• WHAT IS REQUIRED: Please reproduce all of the material below word for word, changing and omitting nothing.

• RECORD EXTRACTS:
------------------------------
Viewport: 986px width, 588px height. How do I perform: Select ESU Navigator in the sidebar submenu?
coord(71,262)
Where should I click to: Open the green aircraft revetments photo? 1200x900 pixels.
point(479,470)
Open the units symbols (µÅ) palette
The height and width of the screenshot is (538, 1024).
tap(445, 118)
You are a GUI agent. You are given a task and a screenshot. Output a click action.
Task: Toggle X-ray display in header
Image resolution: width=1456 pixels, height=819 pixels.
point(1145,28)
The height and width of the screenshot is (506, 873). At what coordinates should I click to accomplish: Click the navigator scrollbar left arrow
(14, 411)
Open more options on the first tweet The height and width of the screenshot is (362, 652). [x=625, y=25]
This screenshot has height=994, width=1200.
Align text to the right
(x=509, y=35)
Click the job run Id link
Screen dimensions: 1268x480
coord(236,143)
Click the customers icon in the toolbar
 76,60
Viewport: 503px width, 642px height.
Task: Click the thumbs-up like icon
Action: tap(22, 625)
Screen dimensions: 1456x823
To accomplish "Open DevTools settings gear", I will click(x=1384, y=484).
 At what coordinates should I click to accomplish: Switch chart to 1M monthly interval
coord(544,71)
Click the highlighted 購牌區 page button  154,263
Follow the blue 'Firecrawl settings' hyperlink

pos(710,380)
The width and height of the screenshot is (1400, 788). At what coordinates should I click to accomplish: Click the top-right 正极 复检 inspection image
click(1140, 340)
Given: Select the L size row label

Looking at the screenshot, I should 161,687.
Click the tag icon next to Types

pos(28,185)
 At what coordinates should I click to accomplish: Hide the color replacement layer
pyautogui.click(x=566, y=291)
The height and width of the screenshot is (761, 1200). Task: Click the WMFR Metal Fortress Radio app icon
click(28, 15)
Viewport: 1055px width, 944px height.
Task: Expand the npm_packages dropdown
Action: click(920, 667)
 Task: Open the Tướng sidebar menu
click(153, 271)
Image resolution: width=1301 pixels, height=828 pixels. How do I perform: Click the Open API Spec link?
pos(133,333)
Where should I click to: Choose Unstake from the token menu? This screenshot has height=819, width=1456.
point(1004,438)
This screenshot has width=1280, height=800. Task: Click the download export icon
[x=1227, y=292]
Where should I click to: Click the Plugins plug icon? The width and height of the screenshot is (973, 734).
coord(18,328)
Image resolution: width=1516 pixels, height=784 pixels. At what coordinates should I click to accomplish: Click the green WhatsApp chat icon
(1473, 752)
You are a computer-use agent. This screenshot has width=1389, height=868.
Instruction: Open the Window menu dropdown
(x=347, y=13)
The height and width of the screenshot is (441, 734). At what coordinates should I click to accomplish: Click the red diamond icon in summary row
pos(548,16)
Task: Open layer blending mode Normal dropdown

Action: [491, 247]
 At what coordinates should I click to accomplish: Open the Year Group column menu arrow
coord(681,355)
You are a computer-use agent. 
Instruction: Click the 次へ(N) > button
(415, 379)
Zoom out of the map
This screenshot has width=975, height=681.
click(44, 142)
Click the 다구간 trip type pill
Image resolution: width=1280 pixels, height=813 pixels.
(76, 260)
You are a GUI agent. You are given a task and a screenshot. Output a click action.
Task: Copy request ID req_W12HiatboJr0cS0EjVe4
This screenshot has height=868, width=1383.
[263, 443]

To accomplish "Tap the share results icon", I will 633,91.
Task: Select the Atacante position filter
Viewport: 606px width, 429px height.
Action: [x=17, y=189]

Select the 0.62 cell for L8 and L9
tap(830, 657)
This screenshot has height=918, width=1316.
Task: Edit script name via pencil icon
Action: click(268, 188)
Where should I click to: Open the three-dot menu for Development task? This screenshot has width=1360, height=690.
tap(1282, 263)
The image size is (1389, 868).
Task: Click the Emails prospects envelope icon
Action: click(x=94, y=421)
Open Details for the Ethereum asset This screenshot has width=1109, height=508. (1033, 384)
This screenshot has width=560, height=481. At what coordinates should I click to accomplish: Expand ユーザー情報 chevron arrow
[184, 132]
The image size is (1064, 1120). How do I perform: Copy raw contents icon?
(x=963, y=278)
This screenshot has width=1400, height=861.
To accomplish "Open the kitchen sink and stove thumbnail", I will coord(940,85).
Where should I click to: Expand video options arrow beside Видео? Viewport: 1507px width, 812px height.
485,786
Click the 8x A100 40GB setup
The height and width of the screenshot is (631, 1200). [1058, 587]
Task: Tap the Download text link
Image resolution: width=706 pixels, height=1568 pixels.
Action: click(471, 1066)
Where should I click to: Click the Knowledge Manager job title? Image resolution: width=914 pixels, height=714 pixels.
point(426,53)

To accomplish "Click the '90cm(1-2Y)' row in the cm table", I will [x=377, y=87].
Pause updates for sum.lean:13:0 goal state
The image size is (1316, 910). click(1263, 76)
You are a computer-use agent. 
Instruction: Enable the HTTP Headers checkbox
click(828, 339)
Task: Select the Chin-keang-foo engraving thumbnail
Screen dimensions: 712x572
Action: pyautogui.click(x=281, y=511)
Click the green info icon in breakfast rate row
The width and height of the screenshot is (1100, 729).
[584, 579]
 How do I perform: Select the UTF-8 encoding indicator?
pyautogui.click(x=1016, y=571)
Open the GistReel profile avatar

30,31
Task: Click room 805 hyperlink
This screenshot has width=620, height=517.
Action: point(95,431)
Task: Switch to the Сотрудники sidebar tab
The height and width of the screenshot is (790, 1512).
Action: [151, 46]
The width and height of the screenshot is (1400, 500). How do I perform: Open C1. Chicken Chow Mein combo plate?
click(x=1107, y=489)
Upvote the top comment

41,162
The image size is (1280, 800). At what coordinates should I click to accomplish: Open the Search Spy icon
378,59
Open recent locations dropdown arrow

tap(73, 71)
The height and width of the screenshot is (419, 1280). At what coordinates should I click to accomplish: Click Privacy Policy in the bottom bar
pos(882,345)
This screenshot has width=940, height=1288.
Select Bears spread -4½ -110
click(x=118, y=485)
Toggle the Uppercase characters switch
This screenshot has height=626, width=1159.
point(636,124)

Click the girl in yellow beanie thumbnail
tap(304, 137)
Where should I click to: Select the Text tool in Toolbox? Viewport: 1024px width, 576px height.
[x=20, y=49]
------------------------------
• RESPONSE:
Viewport: 986px width, 588px height. How do I perform: Select ESU Navigator in the sidebar submenu?
coord(71,262)
Where should I click to: Open the green aircraft revetments photo? 1200x900 pixels.
point(479,470)
Open the units symbols (µÅ) palette
The height and width of the screenshot is (538, 1024).
tap(445, 118)
You are a GUI agent. You are given a task and a screenshot. Output a click action.
Task: Toggle X-ray display in header
Image resolution: width=1456 pixels, height=819 pixels.
point(1145,28)
The height and width of the screenshot is (506, 873). At what coordinates should I click to accomplish: Click the navigator scrollbar left arrow
(14, 411)
Open more options on the first tweet The height and width of the screenshot is (362, 652). [x=625, y=25]
This screenshot has height=994, width=1200.
Align text to the right
(x=509, y=35)
Click the job run Id link
Screen dimensions: 1268x480
coord(236,143)
Click the customers icon in the toolbar
 76,60
Viewport: 503px width, 642px height.
Task: Click the thumbs-up like icon
Action: tap(22, 625)
Screen dimensions: 1456x823
To accomplish "Open DevTools settings gear", I will click(x=1384, y=484).
 At what coordinates should I click to accomplish: Switch chart to 1M monthly interval
coord(544,71)
Click the highlighted 購牌區 page button  154,263
Follow the blue 'Firecrawl settings' hyperlink

pos(710,380)
The width and height of the screenshot is (1400, 788). At what coordinates should I click to accomplish: Click the top-right 正极 复检 inspection image
click(1140, 340)
Given: Select the L size row label

Looking at the screenshot, I should 161,687.
Click the tag icon next to Types

pos(28,185)
 At what coordinates should I click to accomplish: Hide the color replacement layer
pyautogui.click(x=566, y=291)
The height and width of the screenshot is (761, 1200). Task: Click the WMFR Metal Fortress Radio app icon
click(28, 15)
Viewport: 1055px width, 944px height.
Task: Expand the npm_packages dropdown
Action: click(920, 667)
 Task: Open the Tướng sidebar menu
click(153, 271)
Image resolution: width=1301 pixels, height=828 pixels. How do I perform: Click the Open API Spec link?
pos(133,333)
Where should I click to: Choose Unstake from the token menu? This screenshot has height=819, width=1456.
point(1004,438)
This screenshot has width=1280, height=800. Task: Click the download export icon
[x=1227, y=292]
Where should I click to: Click the Plugins plug icon? The width and height of the screenshot is (973, 734).
coord(18,328)
Image resolution: width=1516 pixels, height=784 pixels. At what coordinates should I click to accomplish: Click the green WhatsApp chat icon
(1473, 752)
You are a computer-use agent. This screenshot has width=1389, height=868.
Instruction: Open the Window menu dropdown
(x=347, y=13)
The height and width of the screenshot is (441, 734). At what coordinates should I click to accomplish: Click the red diamond icon in summary row
pos(548,16)
Task: Open layer blending mode Normal dropdown

Action: [491, 247]
 At what coordinates should I click to accomplish: Open the Year Group column menu arrow
coord(681,355)
You are a computer-use agent. 
Instruction: Click the 次へ(N) > button
(415, 379)
Zoom out of the map
This screenshot has width=975, height=681.
click(44, 142)
Click the 다구간 trip type pill
Image resolution: width=1280 pixels, height=813 pixels.
(76, 260)
You are a GUI agent. You are given a task and a screenshot. Output a click action.
Task: Copy request ID req_W12HiatboJr0cS0EjVe4
This screenshot has height=868, width=1383.
[263, 443]

To accomplish "Tap the share results icon", I will 633,91.
Task: Select the Atacante position filter
Viewport: 606px width, 429px height.
Action: [x=17, y=189]

Select the 0.62 cell for L8 and L9
tap(830, 657)
This screenshot has height=918, width=1316.
Task: Edit script name via pencil icon
Action: click(268, 188)
Where should I click to: Open the three-dot menu for Development task? This screenshot has width=1360, height=690.
tap(1282, 263)
The image size is (1389, 868).
Task: Click the Emails prospects envelope icon
Action: click(x=94, y=421)
Open Details for the Ethereum asset This screenshot has width=1109, height=508. (1033, 384)
This screenshot has width=560, height=481. At what coordinates should I click to accomplish: Expand ユーザー情報 chevron arrow
[184, 132]
The image size is (1064, 1120). How do I perform: Copy raw contents icon?
(x=963, y=278)
This screenshot has width=1400, height=861.
To accomplish "Open the kitchen sink and stove thumbnail", I will coord(940,85).
Where should I click to: Expand video options arrow beside Видео? Viewport: 1507px width, 812px height.
485,786
Click the 8x A100 40GB setup
The height and width of the screenshot is (631, 1200). [1058, 587]
Task: Tap the Download text link
Image resolution: width=706 pixels, height=1568 pixels.
Action: click(471, 1066)
Where should I click to: Click the Knowledge Manager job title? Image resolution: width=914 pixels, height=714 pixels.
point(426,53)

To accomplish "Click the '90cm(1-2Y)' row in the cm table", I will [x=377, y=87].
Pause updates for sum.lean:13:0 goal state
The image size is (1316, 910). click(1263, 76)
You are a computer-use agent. 
Instruction: Enable the HTTP Headers checkbox
click(828, 339)
Task: Select the Chin-keang-foo engraving thumbnail
Screen dimensions: 712x572
Action: pyautogui.click(x=281, y=511)
Click the green info icon in breakfast rate row
The width and height of the screenshot is (1100, 729).
[584, 579]
 How do I perform: Select the UTF-8 encoding indicator?
pyautogui.click(x=1016, y=571)
Open the GistReel profile avatar

30,31
Task: Click room 805 hyperlink
This screenshot has width=620, height=517.
Action: point(95,431)
Task: Switch to the Сотрудники sidebar tab
The height and width of the screenshot is (790, 1512).
Action: [151, 46]
The width and height of the screenshot is (1400, 500). How do I perform: Open C1. Chicken Chow Mein combo plate?
click(x=1107, y=489)
Upvote the top comment

41,162
The image size is (1280, 800). At what coordinates should I click to accomplish: Open the Search Spy icon
378,59
Open recent locations dropdown arrow

tap(73, 71)
The height and width of the screenshot is (419, 1280). At what coordinates should I click to accomplish: Click Privacy Policy in the bottom bar
pos(882,345)
This screenshot has width=940, height=1288.
Select Bears spread -4½ -110
click(x=118, y=485)
Toggle the Uppercase characters switch
This screenshot has height=626, width=1159.
point(636,124)

Click the girl in yellow beanie thumbnail
tap(304, 137)
Where should I click to: Select the Text tool in Toolbox? Viewport: 1024px width, 576px height.
[x=20, y=49]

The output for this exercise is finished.